Source document:
——

WASHINGTON – President Obama and the Medicare Payment Advisory Commission (MedPAC) have made their recommendation about Medicare’s formula for calculating the reimbursement rate for medical imaging procedures. Their attempt at cost cutting, however, may have more of an impact than intended.

The Centers for Medicare and Medicaid Services currently assumes that imaging equipment is in use, on average, 50 percent of the time that a medical facility is open. This supposition is used to calculate the amount of money that a facility should be reimbursed for each procedure. The president suggests a 95 percent assumed usage rate for advanced imaging equipment, while MedPAC recommends 90 percent for machinery costing more than $1 million, either of which would cut reimbursements almost in half.

The recommendations are based on a survey performed by MedPAC, which investigated the usage rates of magnetic resonance and computed tomography imaging by 80 providers operating in six urban areas in 2003. The providers also supplied information about the amount of time their systems were in use in 2005, prior to cuts that resulted from the Deficit Reduction Act of 2005. During a meeting in 2006, MedPAC stated that the survey was created solely as a first step in the process and was not intended to determine national equipment-use rates.

——

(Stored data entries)
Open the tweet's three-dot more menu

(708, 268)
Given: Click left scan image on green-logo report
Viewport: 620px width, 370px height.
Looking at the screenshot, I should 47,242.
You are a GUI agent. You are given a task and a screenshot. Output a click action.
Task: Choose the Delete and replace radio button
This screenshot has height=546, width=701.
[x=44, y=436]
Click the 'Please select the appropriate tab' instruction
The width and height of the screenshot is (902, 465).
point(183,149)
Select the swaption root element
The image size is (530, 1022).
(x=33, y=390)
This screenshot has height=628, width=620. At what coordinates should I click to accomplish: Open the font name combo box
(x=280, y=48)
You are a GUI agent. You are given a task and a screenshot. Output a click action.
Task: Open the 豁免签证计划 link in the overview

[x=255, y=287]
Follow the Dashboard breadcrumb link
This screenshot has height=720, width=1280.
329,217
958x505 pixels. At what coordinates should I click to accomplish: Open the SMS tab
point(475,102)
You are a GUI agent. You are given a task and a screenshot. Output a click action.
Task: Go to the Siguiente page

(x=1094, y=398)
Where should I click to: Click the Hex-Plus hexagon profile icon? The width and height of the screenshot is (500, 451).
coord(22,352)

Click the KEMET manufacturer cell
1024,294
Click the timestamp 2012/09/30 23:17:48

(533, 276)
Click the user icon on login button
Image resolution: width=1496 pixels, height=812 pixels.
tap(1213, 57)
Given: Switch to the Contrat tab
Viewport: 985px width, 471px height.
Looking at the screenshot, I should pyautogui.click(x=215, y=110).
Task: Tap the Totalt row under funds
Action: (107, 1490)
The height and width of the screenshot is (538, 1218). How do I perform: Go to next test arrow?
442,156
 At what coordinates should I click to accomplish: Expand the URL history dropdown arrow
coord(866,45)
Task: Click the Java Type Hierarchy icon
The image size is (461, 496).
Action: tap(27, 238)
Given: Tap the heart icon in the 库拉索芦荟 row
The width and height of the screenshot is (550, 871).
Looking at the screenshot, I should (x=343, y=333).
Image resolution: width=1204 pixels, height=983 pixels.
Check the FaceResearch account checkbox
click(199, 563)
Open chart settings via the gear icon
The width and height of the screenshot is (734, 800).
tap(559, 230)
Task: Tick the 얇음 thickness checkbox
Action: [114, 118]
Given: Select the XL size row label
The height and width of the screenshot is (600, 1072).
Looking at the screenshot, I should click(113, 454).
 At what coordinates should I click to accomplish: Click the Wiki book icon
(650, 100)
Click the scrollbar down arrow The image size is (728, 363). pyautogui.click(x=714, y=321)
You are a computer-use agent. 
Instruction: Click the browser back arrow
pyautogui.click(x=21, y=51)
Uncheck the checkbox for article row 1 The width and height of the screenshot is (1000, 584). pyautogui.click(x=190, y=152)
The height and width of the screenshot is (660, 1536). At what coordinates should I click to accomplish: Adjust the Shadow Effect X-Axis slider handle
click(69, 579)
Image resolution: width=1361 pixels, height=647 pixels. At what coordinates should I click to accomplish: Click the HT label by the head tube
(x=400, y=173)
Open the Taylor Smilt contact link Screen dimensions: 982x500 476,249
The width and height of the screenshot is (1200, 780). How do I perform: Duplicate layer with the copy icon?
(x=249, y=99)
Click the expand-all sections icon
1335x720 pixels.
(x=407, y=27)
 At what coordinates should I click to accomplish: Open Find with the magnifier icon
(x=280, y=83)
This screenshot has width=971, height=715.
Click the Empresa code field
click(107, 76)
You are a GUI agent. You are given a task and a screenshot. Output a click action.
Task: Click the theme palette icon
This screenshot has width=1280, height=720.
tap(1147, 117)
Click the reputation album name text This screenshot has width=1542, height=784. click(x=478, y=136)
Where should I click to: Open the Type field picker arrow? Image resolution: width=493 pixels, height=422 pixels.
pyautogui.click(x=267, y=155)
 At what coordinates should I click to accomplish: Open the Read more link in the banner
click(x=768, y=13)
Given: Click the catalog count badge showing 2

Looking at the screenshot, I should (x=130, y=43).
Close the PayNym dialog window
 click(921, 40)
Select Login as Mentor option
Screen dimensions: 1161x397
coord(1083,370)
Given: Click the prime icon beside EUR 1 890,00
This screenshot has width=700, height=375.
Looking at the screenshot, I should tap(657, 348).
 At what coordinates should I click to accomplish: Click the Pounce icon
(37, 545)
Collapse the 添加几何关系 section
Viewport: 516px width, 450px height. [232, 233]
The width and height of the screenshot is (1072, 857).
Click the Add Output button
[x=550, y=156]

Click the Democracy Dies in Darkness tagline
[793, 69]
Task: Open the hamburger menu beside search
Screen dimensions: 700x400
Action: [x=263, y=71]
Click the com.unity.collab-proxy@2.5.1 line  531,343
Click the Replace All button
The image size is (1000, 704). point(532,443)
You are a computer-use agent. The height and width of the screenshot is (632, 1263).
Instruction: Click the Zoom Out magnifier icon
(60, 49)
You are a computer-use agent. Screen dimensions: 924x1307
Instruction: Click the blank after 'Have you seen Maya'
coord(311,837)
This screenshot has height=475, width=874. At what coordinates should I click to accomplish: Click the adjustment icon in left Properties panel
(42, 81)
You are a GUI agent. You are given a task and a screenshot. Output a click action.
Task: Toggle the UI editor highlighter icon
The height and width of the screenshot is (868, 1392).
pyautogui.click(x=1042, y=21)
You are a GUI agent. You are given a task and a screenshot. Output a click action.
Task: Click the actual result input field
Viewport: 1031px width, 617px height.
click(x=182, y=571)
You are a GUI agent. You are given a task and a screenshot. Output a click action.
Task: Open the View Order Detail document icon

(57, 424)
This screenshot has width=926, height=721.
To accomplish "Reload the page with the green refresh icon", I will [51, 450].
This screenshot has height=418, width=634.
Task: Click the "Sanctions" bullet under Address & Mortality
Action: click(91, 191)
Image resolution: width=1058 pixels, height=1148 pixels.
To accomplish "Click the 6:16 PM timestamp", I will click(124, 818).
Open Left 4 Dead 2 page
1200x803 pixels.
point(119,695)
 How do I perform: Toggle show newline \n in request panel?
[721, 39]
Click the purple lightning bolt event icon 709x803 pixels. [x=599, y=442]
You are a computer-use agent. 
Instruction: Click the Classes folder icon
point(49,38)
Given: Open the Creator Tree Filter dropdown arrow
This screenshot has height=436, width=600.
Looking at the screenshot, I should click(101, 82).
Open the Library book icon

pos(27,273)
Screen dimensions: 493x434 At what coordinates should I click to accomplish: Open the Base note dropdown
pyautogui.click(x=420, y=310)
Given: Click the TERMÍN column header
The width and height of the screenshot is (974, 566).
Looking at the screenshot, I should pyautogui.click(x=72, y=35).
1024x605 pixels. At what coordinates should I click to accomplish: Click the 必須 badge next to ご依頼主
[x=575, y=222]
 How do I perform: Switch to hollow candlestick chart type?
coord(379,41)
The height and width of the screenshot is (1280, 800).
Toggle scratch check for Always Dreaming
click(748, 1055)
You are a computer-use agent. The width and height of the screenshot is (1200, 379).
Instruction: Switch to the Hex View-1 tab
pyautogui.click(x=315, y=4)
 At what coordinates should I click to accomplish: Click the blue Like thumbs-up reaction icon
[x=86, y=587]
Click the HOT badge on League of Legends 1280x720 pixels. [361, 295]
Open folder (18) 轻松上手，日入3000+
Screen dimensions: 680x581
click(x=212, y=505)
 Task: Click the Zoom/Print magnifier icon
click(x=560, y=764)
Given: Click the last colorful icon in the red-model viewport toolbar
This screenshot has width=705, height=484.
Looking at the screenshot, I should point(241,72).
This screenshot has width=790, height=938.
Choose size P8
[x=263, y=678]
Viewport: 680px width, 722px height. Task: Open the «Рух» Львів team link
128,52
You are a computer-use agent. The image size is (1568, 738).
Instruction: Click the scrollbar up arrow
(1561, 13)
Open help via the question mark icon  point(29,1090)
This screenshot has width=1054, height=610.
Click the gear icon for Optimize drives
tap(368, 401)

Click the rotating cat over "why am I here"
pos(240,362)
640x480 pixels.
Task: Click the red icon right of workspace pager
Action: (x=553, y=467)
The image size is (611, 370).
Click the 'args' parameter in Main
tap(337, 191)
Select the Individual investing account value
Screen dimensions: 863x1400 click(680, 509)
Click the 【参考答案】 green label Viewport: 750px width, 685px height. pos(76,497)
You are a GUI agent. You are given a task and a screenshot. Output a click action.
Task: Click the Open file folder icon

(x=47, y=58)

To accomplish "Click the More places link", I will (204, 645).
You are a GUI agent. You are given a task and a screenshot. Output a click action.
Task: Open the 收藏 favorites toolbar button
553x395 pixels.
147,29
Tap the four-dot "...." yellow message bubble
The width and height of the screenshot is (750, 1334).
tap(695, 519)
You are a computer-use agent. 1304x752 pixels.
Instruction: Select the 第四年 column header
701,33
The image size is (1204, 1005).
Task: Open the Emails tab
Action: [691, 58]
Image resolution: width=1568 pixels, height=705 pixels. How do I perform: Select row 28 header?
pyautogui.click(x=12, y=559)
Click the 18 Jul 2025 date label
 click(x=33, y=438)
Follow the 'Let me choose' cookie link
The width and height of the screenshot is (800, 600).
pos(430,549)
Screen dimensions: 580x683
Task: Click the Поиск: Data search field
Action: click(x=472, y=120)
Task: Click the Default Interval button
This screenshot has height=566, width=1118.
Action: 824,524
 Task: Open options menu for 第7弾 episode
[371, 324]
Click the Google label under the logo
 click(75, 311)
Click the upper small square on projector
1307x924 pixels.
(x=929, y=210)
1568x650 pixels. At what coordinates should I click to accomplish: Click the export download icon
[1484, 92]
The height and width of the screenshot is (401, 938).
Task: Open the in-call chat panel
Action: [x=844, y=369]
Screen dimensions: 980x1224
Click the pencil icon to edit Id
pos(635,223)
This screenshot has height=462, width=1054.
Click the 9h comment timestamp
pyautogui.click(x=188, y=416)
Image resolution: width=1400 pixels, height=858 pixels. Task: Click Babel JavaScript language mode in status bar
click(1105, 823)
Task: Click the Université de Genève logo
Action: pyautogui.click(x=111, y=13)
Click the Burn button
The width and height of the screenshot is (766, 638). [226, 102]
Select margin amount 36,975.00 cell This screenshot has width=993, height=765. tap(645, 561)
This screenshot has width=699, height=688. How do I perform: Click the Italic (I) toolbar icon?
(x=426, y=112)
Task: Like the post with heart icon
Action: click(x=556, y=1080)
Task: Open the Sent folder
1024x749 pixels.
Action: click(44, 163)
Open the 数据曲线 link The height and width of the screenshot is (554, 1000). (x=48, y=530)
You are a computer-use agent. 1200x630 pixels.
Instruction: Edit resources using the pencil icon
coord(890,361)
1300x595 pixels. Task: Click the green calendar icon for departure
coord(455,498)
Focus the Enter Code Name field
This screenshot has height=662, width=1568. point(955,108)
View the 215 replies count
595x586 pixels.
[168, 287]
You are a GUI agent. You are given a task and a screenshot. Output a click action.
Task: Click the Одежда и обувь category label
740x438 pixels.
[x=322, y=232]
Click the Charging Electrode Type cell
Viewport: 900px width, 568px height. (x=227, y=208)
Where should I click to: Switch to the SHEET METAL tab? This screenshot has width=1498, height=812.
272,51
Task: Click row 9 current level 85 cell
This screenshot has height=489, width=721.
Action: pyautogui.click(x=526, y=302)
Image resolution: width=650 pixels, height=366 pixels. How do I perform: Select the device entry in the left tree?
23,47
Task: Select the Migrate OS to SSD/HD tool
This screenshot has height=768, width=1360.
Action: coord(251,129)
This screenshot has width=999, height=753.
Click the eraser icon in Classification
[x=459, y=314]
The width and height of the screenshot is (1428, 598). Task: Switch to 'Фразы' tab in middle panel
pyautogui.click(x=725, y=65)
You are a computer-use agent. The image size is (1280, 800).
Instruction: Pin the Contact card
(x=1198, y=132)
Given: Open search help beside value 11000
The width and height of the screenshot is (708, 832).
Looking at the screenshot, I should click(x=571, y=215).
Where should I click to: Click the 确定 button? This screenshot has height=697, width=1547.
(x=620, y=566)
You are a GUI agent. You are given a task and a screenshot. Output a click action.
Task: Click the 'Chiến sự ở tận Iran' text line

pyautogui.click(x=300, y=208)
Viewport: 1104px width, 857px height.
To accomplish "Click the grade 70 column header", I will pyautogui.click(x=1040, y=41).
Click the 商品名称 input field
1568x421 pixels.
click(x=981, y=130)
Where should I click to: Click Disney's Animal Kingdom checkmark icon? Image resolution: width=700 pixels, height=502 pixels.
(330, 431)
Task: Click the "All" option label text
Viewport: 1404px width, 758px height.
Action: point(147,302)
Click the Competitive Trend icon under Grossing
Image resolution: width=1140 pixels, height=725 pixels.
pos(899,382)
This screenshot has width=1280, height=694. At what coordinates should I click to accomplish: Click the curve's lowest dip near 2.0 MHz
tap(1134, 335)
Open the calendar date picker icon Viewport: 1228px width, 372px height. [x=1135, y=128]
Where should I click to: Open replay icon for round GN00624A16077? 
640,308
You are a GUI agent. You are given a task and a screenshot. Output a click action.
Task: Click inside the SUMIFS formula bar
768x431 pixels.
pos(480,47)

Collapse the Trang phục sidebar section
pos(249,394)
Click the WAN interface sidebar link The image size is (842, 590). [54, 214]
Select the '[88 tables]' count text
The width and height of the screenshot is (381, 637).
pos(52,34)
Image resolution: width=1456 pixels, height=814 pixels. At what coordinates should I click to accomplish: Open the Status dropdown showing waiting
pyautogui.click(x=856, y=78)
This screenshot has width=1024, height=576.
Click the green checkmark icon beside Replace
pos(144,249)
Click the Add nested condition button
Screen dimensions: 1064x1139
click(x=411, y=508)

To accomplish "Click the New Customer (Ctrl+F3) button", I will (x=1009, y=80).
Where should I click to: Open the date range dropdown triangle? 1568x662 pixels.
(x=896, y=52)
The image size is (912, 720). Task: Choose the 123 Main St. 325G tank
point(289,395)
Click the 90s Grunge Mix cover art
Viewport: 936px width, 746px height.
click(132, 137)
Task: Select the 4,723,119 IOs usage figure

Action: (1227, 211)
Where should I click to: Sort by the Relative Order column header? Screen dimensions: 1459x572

——

What the task asks: In the article on Medicare imaging reimbursement, what assumed usage rate does MedPAC recommend for machinery costing more than $1 million?

Solution: 90 percent.